Ночью захотелось в туалет. Вставать было лень, но делать нечего, уснуть в таком состоянии явно не получится. Я поднялась, полезла за мобильником, чтобы освещать себе путь, но затея самым гадским образом провалилась: эта сволочь банально потерялась. Нащупать мне его никак не удавалось, а увидеть не могла, так как кругом стояла кромешная мгла. Из окна пробивался бледный тусклый свет, но достигал он лишь подоконника и маленького квадратика пола под окном, а изголовье моей кровати находилось далеко. Не мог же он исчезнуть, в самом деле, точно так же, как и Светин?

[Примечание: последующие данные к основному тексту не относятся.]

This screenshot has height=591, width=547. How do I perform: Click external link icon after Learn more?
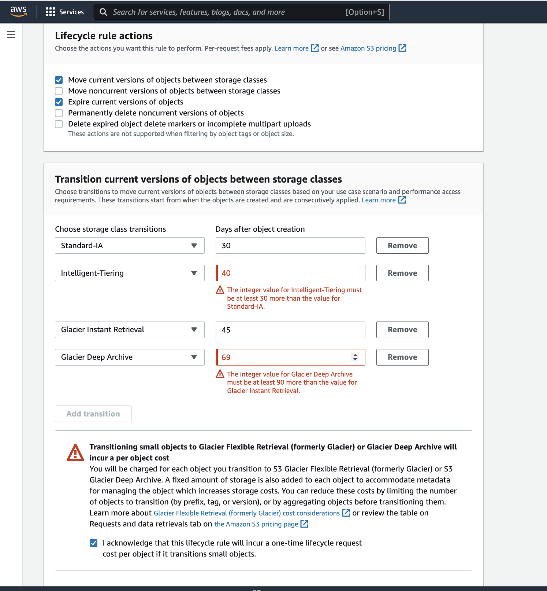pyautogui.click(x=315, y=48)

Да нет. Я помню, что положила телефон на табурет возле постели, и скорее всего, он так там и продолжал мирно покоиться, но ведь всем известна истина, что никогда не найдешь то, что тебе нужно. Однако оно появится тогда, когда уже станет бесполезно.

Разозлившись на сотовый, который непременно должен был уже попасться мне в руки, я стала более резкими движениями ворошить хлам на табурете — сымпровизированной прикроватной тумбочке, от этого на пол что-то свалилось, причем довольно громко, потому что Катя беспокойно зашевелилась на своей постели. Что ж, фиг с тобой, сон подруги мне дороже, так дойду.

Я протянула руку к стене и стала медленно продвигаться к двери. Дальше вышла в столовую и, спотыкаясь о расставленные табуретки, добрела до двери в сортир. Там уже включила неяркую лампочку. Даже двадцать ватт после мрака показались ослепительными, и я на время зажмурилась. Затем, когда я вышла из комнаты, мне пришла в голову идея оставить открытой дверь и включенным свет, что-то вроде дежурного, но потом я вынуждена была от этого отказаться: коли лампочка перегорит, заменить ее будет нечем, других нет. И останется нам совершать определенные действия в полной темноте, вот ужас. К тому же характерный смрад данной комнатки быстренько распространится по всей большой столовой, в которой мы имеем частое удовольствие трапезничать (но в связи с пропажей и смертью людей особого удовольствия обыденное утоление голода все же не приносило), этого тоже как-то не хотелось.